Instructions for the task → Reproduce the listing below word for word, from its first line down to and including the line with "Action: pyautogui.click(x=535, y=27)", and omit the pictures.

======

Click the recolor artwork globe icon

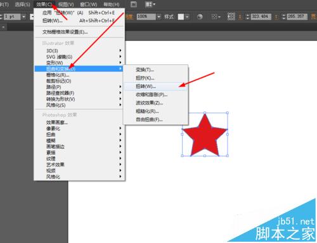[x=200, y=17]
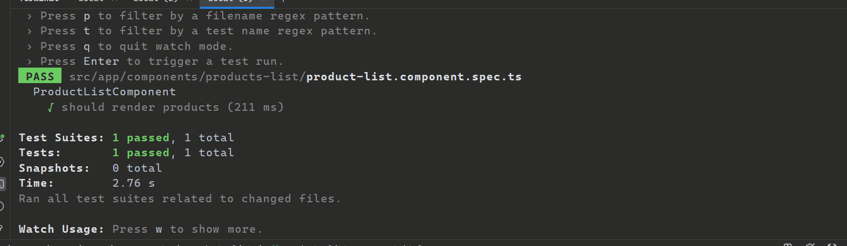This screenshot has width=847, height=246.
Task: Close the Local (3) terminal tab
Action: click(265, 2)
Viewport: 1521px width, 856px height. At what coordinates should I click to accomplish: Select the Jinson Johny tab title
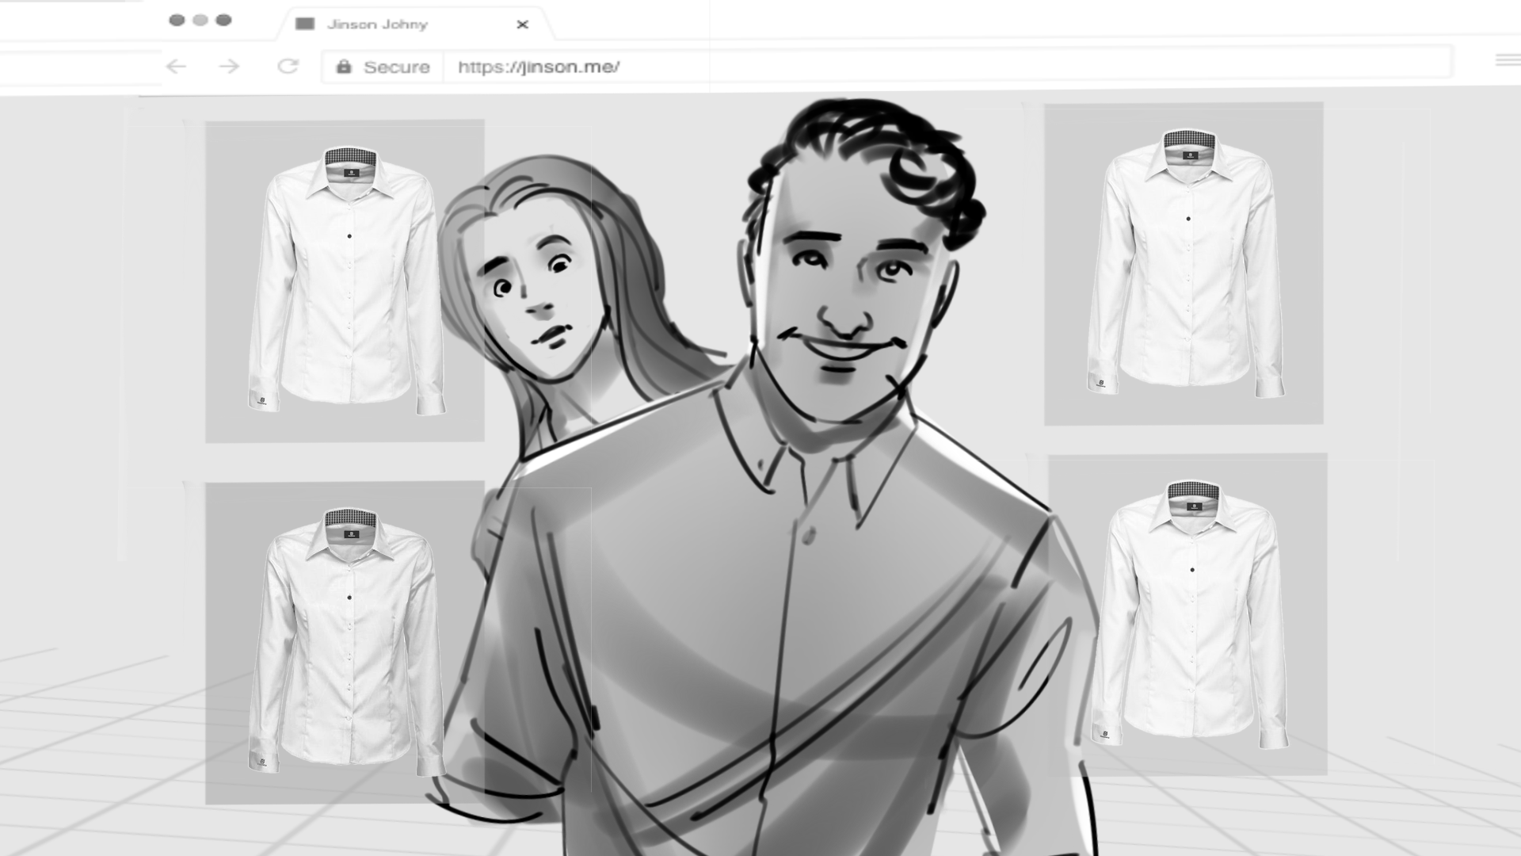[377, 25]
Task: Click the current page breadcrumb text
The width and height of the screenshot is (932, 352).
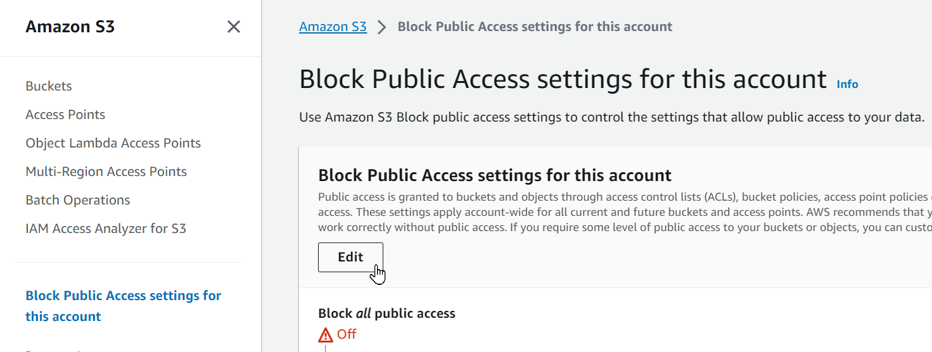Action: pyautogui.click(x=535, y=27)
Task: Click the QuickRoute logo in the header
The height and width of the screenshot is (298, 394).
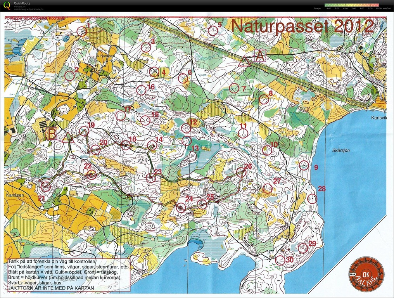Action: (x=7, y=5)
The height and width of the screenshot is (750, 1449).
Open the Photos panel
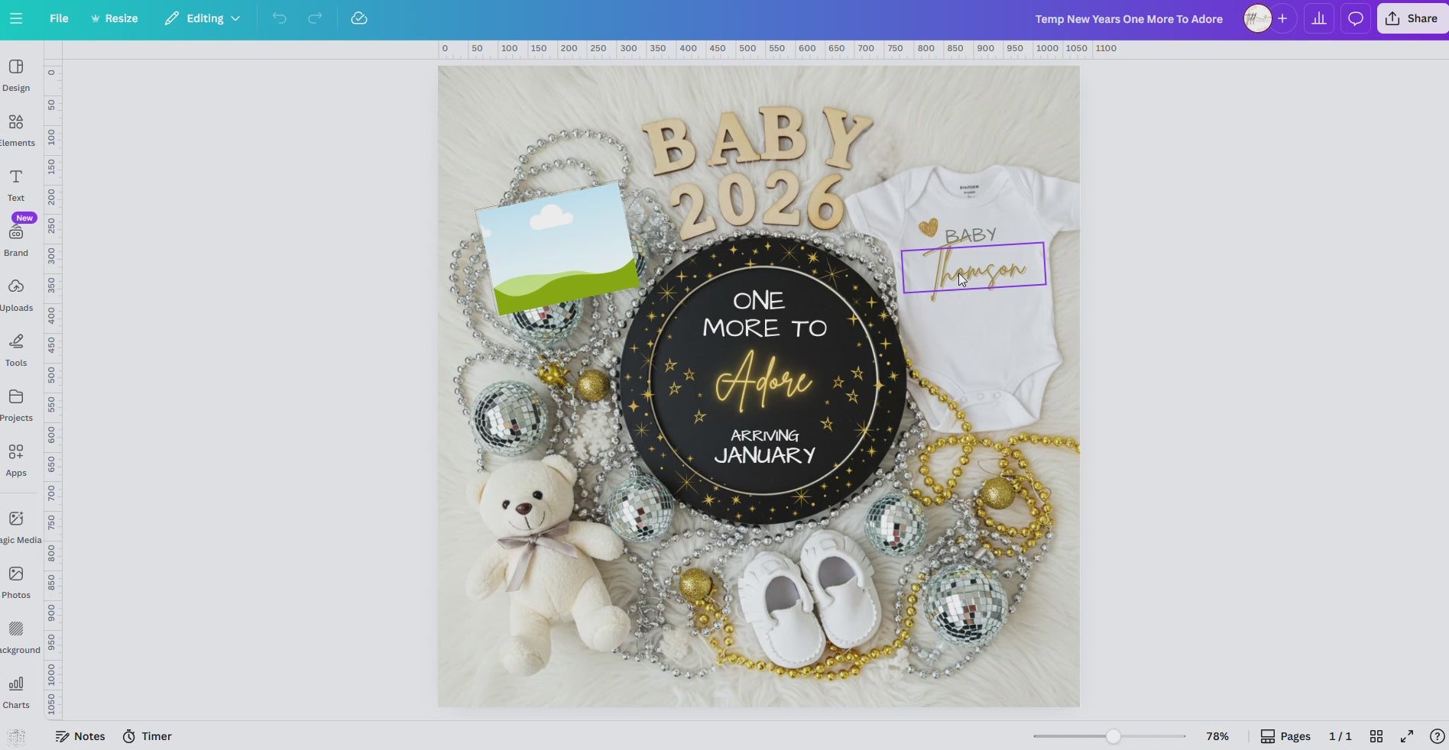pos(15,580)
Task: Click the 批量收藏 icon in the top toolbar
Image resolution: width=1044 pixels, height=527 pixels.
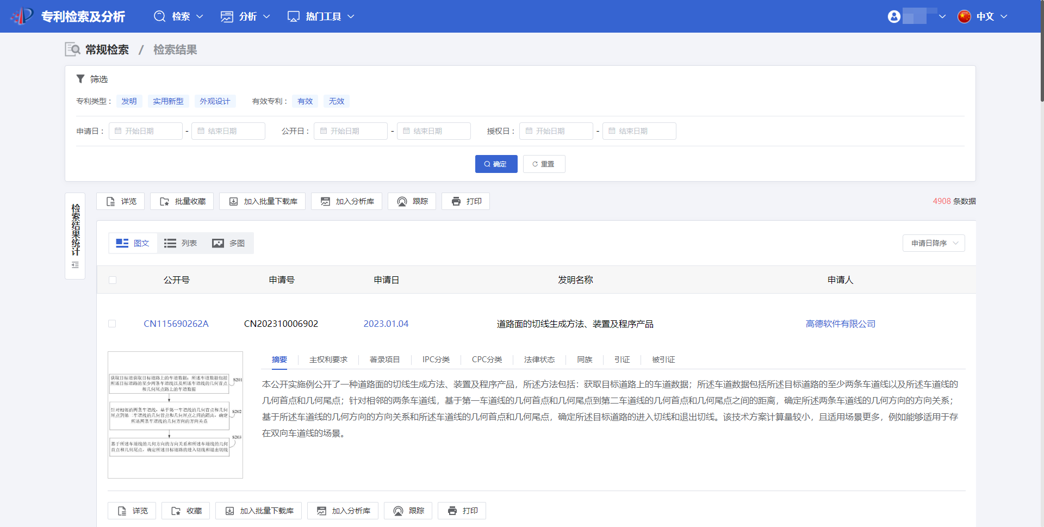Action: (x=164, y=202)
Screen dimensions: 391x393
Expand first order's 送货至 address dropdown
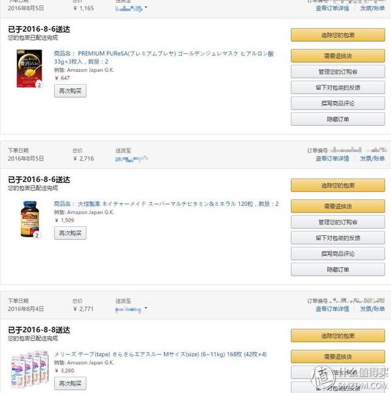pyautogui.click(x=145, y=8)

======

Reply to the task →
Click the recolor artwork globe icon

[x=200, y=17]
This screenshot has width=847, height=246.
Task: Close the Local (3) terminal tab
Action: click(265, 2)
Viewport: 1521px width, 856px height. At what coordinates should I click to accomplish: Select the Jinson Johny tab title
[377, 25]
Task: Click the current page breadcrumb text
The width and height of the screenshot is (932, 352).
Action: pyautogui.click(x=535, y=27)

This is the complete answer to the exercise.